■ MATERIAL FOR THIS TASK ■
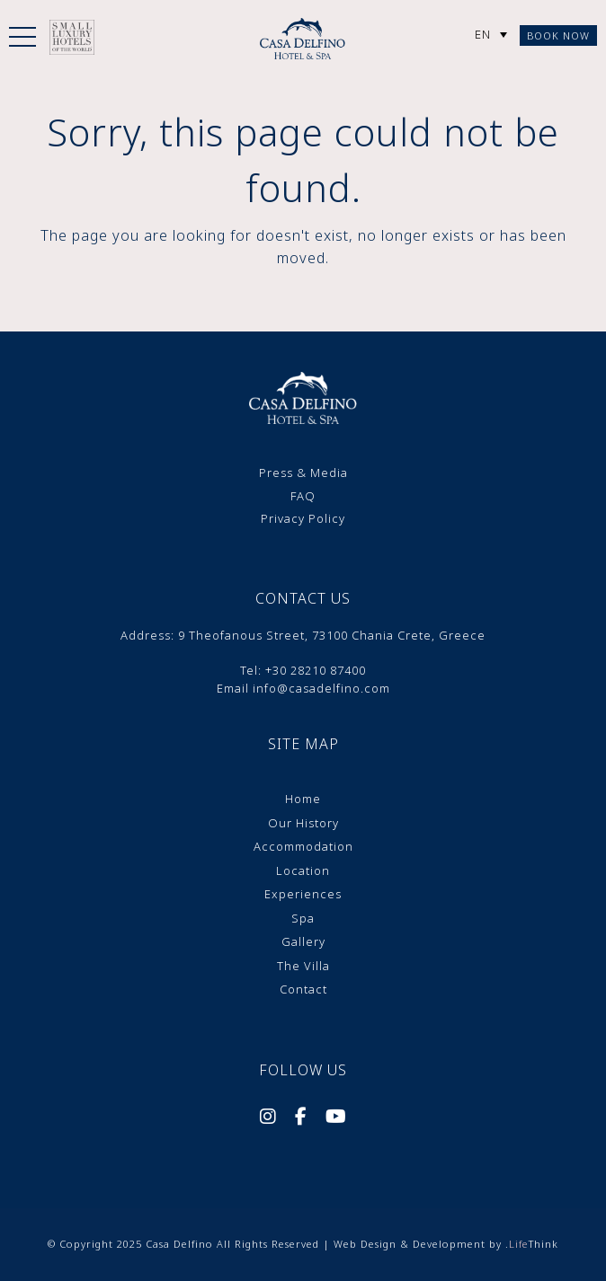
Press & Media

---

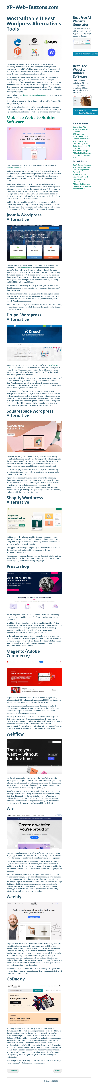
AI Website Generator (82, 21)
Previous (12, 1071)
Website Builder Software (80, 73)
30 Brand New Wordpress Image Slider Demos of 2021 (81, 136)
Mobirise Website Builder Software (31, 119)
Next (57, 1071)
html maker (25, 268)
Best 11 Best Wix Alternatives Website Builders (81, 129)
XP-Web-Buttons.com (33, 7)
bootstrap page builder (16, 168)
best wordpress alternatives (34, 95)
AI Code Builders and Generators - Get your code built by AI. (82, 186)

■ DIRECTIVE ■
Copy out the listing lines between the line holding "html maker (25, 268)" and the line holding "AI Code Builders", inclusive, reproducing each one without change.

■ COMPLETE RESPONSE ■
html maker (25, 268)
Best 11 Best Wix Alternatives Website Builders (81, 129)
XP-Web-Buttons.com (33, 7)
bootstrap page builder (16, 168)
best wordpress alternatives (34, 95)
AI Code Builders and Generators - Get your code built by AI. (82, 186)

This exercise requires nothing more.